Arlin followed his inaugural baseball broadcast with another first, the next day, when he took his equipment to the Allegheny Country Club for a live broadcast of the Davis Cup tennis match between Australia and Great Britain. In October, he and KDKA became part of a three-station Westinghouse network that broadcast the World Series between the Yankees and the Giants for the first time. Then, in October, Arlin returned to Forbes Field for another first: a college football game. He yelled so loudly after a Pitt touchdown against West Virginia that he briefly knocked the station off the air.

Radio soon became an indispensable part of the fabric of American life and an important tool for sports fans everywhere. When the home team was playing, it was not uncommon for retail stores to mount speakers on the sidewalk. When a game was on, listeners could stroll the neighborhood able to pick up uninterrupted play by play through each passing window.

In 1925, Arlin left both KDKA and broadcasting when Westinghouse transferred him to its personnel department in Ohio. Years later, he twice returned to the Pirate broadcast booth: once, in 1966, when the team celebrated his achievement with a day in his honor, and again, in 1972, when Hall of Fame announcer Bob Prince turned the mike over to him for a few innings to let Arlin call the performance of his grandson, Steve Arlin, then pitching for the San Diego Padres. Harold Arlin died in 1986.
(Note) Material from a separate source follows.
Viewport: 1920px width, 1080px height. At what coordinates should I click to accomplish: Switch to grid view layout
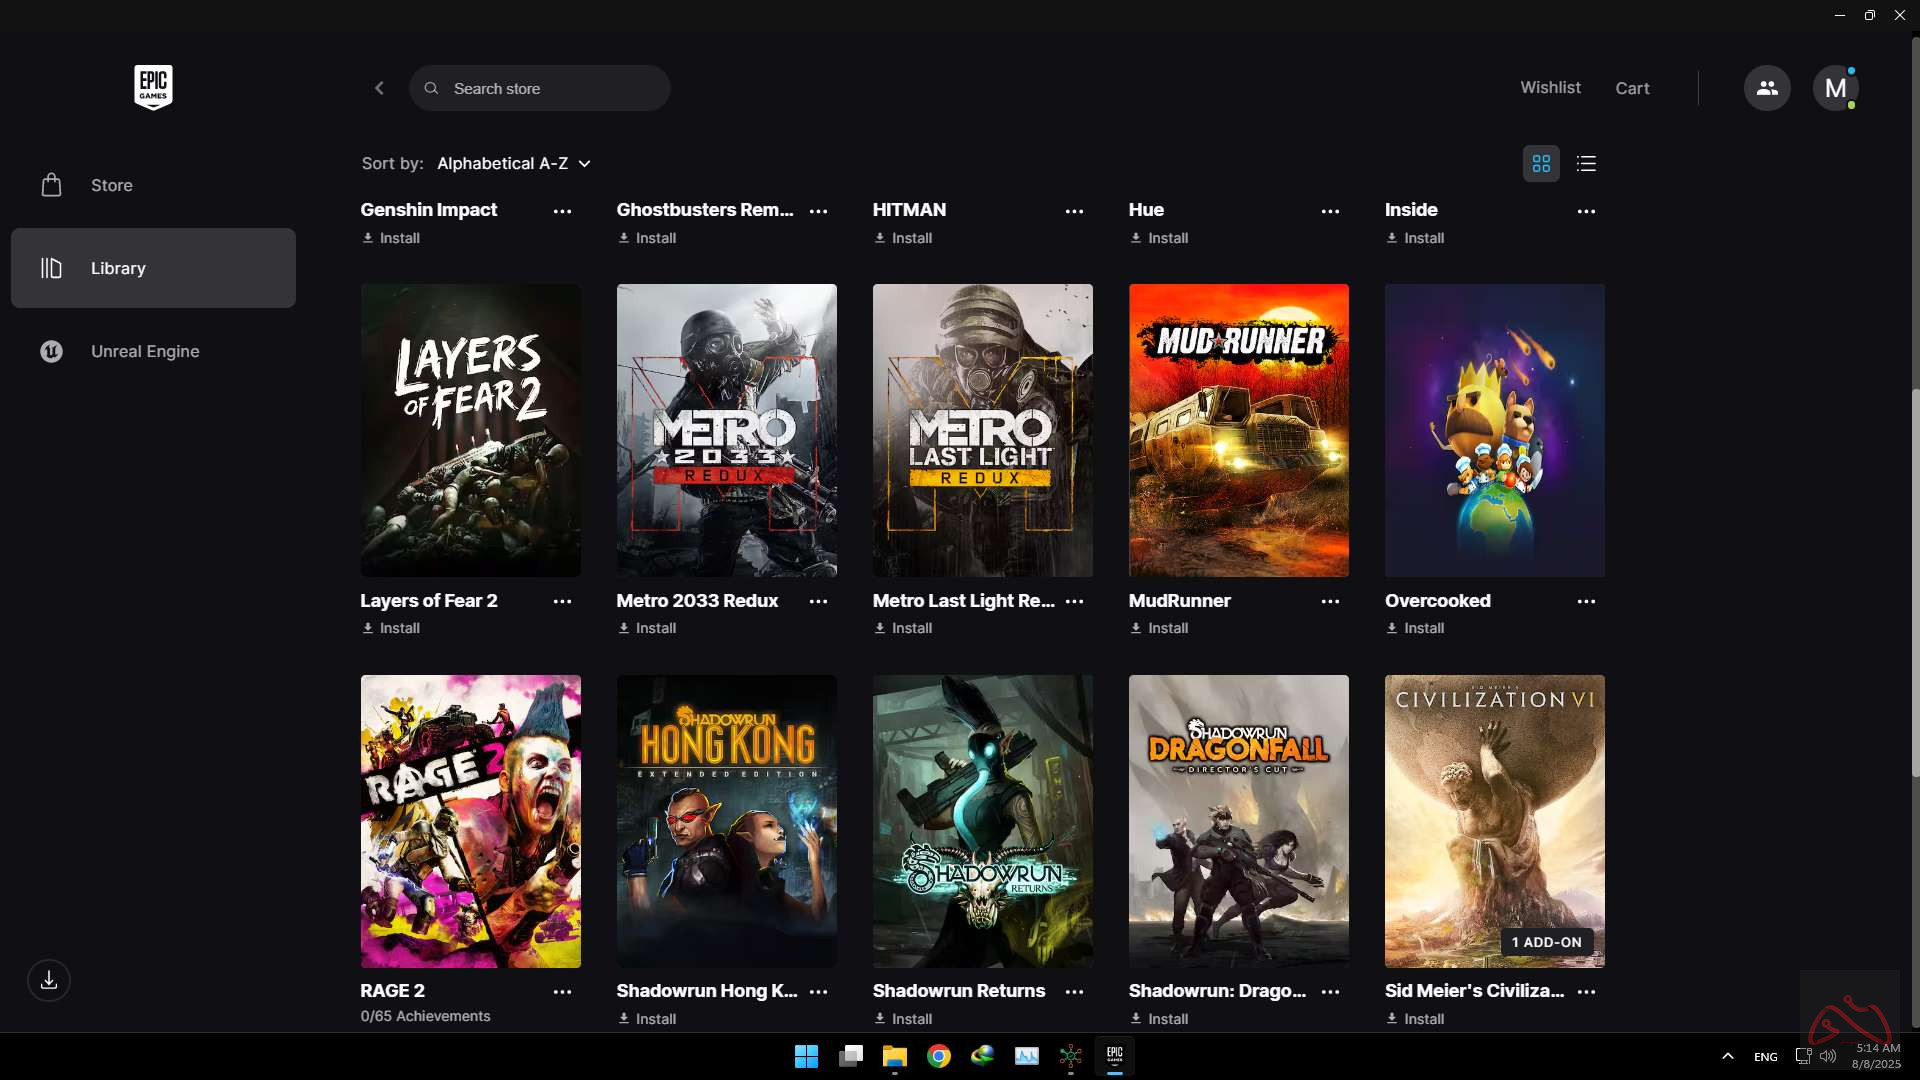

After the end of World War II, television arrived and bumped radio aside. Pennsylvania would have its milestones in this new medium, too. In 1939, the Eagles played in the first TV broadcast of a pro football came, and in 1940, Pitt took part in the first TV broadcast of a basketball game. In 1962, the first telecast via the Telstar communications satellite included part of a Phillies-Cubs game live from Wrigley Field. Ten years later, the first sports telecast by HBO, a hockey game between the New York Rangers and Vancouver Canucks, reached HBO's entire audience: 365 subscribers in Wilkes-Barre.